Former investigators suspect that Pearre’s memo worried appropriators, who generally have a more sympathetic view toward spending.

In September 2005, Lewis announced without informing Obey that committee investigators would look into Katrina spending. Obey objected publicly to the lack of consultation, and again complained about Lewis’ blocking of the investigation of Feith’s office.

According to investigators, a dispute between Lewis and Obey over how to conduct the Katrina investigation ensued, delaying it by a month as billions of dollars were being spent. A year later, interim reports have been filed to the committee but have not been made public as Lewis promised. A final report is now stalled because the team leader and about 15 others working on the study were among those dismissed last month.

Given how hard the team worked, Stehr said he is frustrated that the final Katrina report may never see the light of day.
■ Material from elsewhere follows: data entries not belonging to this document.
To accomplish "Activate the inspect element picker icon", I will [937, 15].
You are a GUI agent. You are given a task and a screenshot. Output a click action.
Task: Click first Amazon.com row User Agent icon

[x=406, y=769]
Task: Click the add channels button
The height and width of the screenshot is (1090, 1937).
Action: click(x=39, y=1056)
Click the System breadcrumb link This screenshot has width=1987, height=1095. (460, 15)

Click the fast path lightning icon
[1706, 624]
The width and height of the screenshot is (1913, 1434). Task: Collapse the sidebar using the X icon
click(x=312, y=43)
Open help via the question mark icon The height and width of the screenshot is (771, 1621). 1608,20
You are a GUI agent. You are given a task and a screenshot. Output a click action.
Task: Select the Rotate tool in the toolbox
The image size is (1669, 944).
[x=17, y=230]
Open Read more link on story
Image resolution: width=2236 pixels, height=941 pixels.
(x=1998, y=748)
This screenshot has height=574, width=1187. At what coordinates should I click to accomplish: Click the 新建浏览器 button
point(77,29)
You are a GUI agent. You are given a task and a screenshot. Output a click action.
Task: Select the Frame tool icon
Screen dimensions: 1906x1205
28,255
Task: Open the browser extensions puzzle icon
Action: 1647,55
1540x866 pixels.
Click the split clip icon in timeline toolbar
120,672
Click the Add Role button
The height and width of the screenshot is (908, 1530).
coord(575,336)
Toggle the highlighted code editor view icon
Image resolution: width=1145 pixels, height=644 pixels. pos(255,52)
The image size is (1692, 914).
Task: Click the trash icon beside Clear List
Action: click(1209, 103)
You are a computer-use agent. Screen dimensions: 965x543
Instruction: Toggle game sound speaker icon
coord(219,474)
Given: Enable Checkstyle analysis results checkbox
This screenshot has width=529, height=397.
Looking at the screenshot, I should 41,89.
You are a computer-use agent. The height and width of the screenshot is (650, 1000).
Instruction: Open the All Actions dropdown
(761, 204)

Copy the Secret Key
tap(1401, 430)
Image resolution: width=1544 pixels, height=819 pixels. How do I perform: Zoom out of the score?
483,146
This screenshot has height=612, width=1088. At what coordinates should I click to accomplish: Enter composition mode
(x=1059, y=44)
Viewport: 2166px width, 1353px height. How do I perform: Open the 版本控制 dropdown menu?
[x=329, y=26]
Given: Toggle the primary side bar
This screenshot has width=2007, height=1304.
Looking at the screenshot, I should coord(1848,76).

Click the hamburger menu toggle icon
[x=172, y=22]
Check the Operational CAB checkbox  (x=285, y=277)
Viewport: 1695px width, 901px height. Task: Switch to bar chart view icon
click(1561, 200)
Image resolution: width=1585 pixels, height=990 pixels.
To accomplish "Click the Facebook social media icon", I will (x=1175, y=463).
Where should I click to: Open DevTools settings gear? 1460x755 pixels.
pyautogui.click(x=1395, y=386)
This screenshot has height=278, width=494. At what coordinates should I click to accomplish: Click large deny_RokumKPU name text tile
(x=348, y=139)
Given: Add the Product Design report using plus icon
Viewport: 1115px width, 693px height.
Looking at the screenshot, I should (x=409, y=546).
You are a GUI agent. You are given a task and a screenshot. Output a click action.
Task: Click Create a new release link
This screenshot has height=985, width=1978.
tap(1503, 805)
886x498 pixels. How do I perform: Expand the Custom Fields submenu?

“There were countless, countless, countless 14-, 15-hour days, living with the evacuees. It wasn’t the lap of luxury,” he said.

The Appropriations Committee team also encountered flak from the office of House Speaker J. Dennis Hastert, R-Ill., when it investigated a secret office overseeing security upgrades on and off Capitol Hill, according to two former investigators.

According to those investigators, Pearre strongly supported that probe until he abruptly ordered it shut down about a year ago as investigators were looking into allegations of kickbacks to a Department of Defense employee and concerns that the security upgrades installed on Capitol Hill would not work.

Scofield said that although the contract investigators were taken off the probe, it is ongoing.